From: Benjamin Poirier <bpoirier@nvidia.com>
To: David Ahern <dsahern@kernel.org>,
"David S. Miller" <davem@davemloft.net>,
Eric Dumazet <edumazet@google.com>,
Jakub Kicinski <kuba@kernel.org>, Paolo Abeni <pabeni@redhat.com>,
Shuah Khan <shuah@kernel.org>
Cc: "netdev@vger.kernel.org" <netdev@vger.kernel.org>,
"linux-kernel@vger.kernel.org" <linux-kernel@vger.kernel.org>,
"linux-kselftest@vger.kernel.org"
<linux-kselftest@vger.kernel.org>,
Ido Schimmel <idosch@nvidia.com>
Subject: [PATCH net-next v2 3/4] nexthop: Do not return invalid nexthop object during multipath selection
Date: Wed, 19 Jul 2023 13:57:22 +0000 [thread overview]
Message-ID: <20230719-nh_select-v2-3-04383e89f868@nvidia.com> (raw)
In-Reply-To: <20230719-nh_select-v2-0-04383e89f868@nvidia.com>
With legacy nexthops, when net.ipv4.fib_multipath_use_neigh is set,
fib_select_multipath() will never set res->nhc to a nexthop that is not
good (as per fib_good_nh()). OTOH, with nexthop objects,
nexthop_select_path_hthr() may return a nexthop that failed the
nexthop_is_good_nh() test even if there was one that passed. Refactor
nexthop_select_path_hthr() to follow a selection logic more similar to
fib_select_multipath().
The issue can be demonstrated with the following sequence of commands.

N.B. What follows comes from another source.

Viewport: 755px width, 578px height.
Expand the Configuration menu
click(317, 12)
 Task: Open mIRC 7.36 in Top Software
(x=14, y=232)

The
first block shows that things work as expected with legacy nexthops. The
last sequence of `ip rou get` in the second block shows the problem case -
some routes still use the .2 nexthop.
sysctl net.ipv4.fib_multipath_use_neigh=1
ip link add dummy1 up type dummy
ip rou add 198.51.100.0/24 nexthop via 192.0.2.1 dev dummy1 onlink nexthop via 192.0.2.2 dev dummy1 onlink
for i in {10..19}; do ip -o rou get 198.51.100.$i; done
ip neigh add 192.0.2.1 dev dummy1 nud failed
echo ".1 failed:" # results should not use .1
for i in {10..19}; do ip -o rou get 198.51.100.$i; done
ip neigh del 192.0.2.1 dev dummy1
ip neigh add 192.0.2.2 dev dummy1 nud failed
echo ".2 failed:" # results should not use .2
for i in {10..19}; do ip -o rou get 198.51.100.$i; done
ip link del dummy1
ip link add dummy1 up type dummy
ip nexthop add id 1 via 192.0.2.1 dev dummy1 onlink
ip nexthop add id 2 via 192.0.2.2 dev dummy1 onlink
ip nexthop add id 1001 group 1/2
ip rou add 198.51.100.0/24 nhid 1001
for i in {10..19}; do ip -o rou get 198.51.100.$i; done
ip neigh add 192.0.2.1 dev dummy1 nud failed
echo ".1 failed:" # results should not use .1
for i in {10..19}; do ip -o rou get 198.51.100.$i; done
ip neigh del 192.0.2.1 dev dummy1
ip neigh add 192.0.2.2 dev dummy1 nud failed
echo ".2 failed:" # results should not use .2
for i in {10..19}; do ip -o rou get 198.51.100.$i; done
ip link del dummy1
Signed-off-by: Ido Schimmel <idosch@nvidia.com>
Signed-off-by: Benjamin Poirier <bpoirier@nvidia.com>
---
net/ipv4/nexthop.c | 14 ++++++++------
1 file changed, 8 insertions(+), 6 deletions(-)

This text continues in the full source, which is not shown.